Saved data entries
^^^^^^^^^^^^^^^^
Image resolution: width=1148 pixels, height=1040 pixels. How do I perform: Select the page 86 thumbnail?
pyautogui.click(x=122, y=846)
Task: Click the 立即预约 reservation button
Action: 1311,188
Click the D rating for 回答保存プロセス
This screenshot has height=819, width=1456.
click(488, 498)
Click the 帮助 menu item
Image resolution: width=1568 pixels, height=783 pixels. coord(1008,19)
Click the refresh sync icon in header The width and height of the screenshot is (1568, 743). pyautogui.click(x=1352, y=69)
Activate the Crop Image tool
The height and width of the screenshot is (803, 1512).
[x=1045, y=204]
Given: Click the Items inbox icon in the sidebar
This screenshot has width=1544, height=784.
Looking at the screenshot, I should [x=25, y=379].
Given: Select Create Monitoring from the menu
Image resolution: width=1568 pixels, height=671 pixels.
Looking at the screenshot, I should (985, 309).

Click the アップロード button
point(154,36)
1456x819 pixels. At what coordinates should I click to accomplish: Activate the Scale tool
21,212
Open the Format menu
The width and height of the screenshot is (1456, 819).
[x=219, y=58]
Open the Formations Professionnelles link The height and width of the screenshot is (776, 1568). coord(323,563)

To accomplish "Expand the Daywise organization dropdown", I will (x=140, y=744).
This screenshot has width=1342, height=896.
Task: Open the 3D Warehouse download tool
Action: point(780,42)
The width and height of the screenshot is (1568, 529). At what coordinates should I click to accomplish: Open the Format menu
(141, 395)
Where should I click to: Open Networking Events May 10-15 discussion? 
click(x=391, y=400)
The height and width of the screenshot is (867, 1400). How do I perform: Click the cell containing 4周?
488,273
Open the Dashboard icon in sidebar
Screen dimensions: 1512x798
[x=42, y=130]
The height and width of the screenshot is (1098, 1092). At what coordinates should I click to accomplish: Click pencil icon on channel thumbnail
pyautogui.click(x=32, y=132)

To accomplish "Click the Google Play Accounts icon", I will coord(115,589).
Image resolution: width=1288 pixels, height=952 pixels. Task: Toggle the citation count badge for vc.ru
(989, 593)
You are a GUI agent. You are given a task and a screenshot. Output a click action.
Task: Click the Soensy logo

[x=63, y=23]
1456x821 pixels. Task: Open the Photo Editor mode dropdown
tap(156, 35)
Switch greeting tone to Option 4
^^^^^^^^^^^^^^^^
**EXERCISE AIM**
From the entries, report each line that includes the word "sidebar".

**EXPECTED ANSWER**
Given: Click the Items inbox icon in the sidebar
Open the Dashboard icon in sidebar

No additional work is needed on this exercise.